Inoltre, il costo di tale dilazione temporale è stato quantificato in circa un miliardo di euro di mancate entrate per lo Stato. E lo Stato, in ossequio all’assurdità del pareggio di bilancio, ha già pianificato di coprire questo mancato introito con altre tasse (accise su sigarette elettroniche, anticipi Irpef, ecc.). Come giustamente qualcuno ha commentato, sembra il gioco delle tre carte, cioè di truffatori di basso livello, truffatori da mercatino delle pulci. Una truffa che palesa tutta la sua inutilità nel fatto che comunque non serve a nulla sulla questione del debito: il debito continua a crescere, inesorabilmente, imperterrito, poiché è impossibile da pagare. Al di là dei giudizi economici, c’è l’inesorabilità dei numeri: siamo a 2041 miliardi di euro, e la crescita del debito continua inarrestabile, pareggio di bilancio o no.

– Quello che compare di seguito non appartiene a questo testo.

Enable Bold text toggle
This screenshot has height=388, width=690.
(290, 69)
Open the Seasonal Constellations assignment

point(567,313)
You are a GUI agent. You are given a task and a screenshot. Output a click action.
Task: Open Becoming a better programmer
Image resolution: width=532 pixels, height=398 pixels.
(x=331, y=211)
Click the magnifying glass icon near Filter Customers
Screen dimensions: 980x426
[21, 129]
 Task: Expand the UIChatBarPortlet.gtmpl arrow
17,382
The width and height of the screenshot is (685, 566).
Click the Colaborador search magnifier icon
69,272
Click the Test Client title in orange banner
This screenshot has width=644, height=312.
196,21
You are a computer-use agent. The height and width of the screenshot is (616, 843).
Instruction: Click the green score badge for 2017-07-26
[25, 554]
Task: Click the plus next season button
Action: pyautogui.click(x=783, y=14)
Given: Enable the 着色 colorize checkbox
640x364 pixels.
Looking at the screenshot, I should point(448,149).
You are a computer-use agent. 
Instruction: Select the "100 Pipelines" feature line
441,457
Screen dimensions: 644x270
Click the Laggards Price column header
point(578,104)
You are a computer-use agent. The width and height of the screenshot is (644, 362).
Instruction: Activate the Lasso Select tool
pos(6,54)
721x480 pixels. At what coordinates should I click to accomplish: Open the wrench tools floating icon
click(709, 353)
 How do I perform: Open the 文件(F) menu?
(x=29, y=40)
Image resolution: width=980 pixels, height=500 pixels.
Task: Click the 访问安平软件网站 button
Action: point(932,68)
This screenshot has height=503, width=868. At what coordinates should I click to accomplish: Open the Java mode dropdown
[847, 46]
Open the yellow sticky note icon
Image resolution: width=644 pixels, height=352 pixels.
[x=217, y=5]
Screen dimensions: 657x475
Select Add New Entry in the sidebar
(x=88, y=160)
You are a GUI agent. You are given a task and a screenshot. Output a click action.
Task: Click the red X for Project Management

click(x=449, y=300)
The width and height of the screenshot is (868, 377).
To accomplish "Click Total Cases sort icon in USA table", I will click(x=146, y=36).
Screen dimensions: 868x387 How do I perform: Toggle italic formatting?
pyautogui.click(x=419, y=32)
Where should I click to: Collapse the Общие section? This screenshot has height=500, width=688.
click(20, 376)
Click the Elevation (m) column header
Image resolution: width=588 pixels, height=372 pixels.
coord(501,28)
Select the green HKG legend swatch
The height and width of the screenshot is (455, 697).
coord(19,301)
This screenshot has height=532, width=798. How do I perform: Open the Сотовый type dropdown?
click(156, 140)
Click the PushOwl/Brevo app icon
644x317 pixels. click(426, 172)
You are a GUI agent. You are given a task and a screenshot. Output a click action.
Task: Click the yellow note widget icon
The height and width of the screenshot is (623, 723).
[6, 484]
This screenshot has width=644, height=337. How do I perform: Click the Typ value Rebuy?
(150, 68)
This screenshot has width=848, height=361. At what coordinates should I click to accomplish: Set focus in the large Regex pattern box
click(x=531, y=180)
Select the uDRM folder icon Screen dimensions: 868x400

La situazione è insostenibile, stiamo andando incontro al disastro (e già ci siamo con tutta evidenza, anche se il peggio deve venire) e non c’è nessuno, tra quelli al potere, che stia facendo qualcosa di utile in tal senso. Probabilmente perché non c’è nessuno che sappia cosa fare, che sappia cosa sia la moneta e che abbia idea di come affrontare la crisi, difendendo l’economia reale.

Il vangelo di domenica scorsa dice qualcosa di interessante: “Un altro disse: «Ti seguirò, Signore; prima però lascia che io mi congedi da quelli di casa mia». Ma Gesù gli rispose: «Nessuno che mette mano all’aratro e poi si volge indietro, è adatto per il regno di Dio»”. Il governo Letta, dopo tanti proclami iniziali, è tornato al solito metodo, è tornato al metodo Monti, è tornato a spremere l’economia reale per preservare l’impossibile chimera, cioè il pareggio di bilancio.

Nello scorso articolo ho parlato del primato dell’esperienza come fattore di conoscenza. E tante altre volte ho già parlato della memoria come strumento fondamentale di comprensione di questa crisi. Questi due elementi, esperienza e memoria, sono strettamente legati, perché l’esperienza non è nient’altro che la memoria di situazioni già vissute, di dinamiche già viste. Questo governo, come altri in precedenza, è arrivato al potere con la sua bella idea per risolvere la crisi, ma si è posto di fronte al problema senza esperienza del passato e senza memoria: cioè di fatto disarmato e impotente. La classe politica italiana dimostra così ancora oggi tutta la sua inadeguatezza (prima di tutto culturale) nel momento in cui è chiamata a governare un frangente tanto complicato della vita del popolo italiano.

Ci vorrà un giorno in cui scenderemo tutti in piazza. Ci troveremo tutti in piazza, una riunione da dieci milioni di persone. Per dire al governo, qualunque sia, di cambiare completamente direzione. E iniziare a costruire un’Europa dei popoli, fatta dai popoli, per il bene dei popoli. E una moneta al servizio dell’economia reale. E la finanza, se serve, ai margini. Magari allora la politica tornerà a fare politica. Ma prima ci vuole il popolo.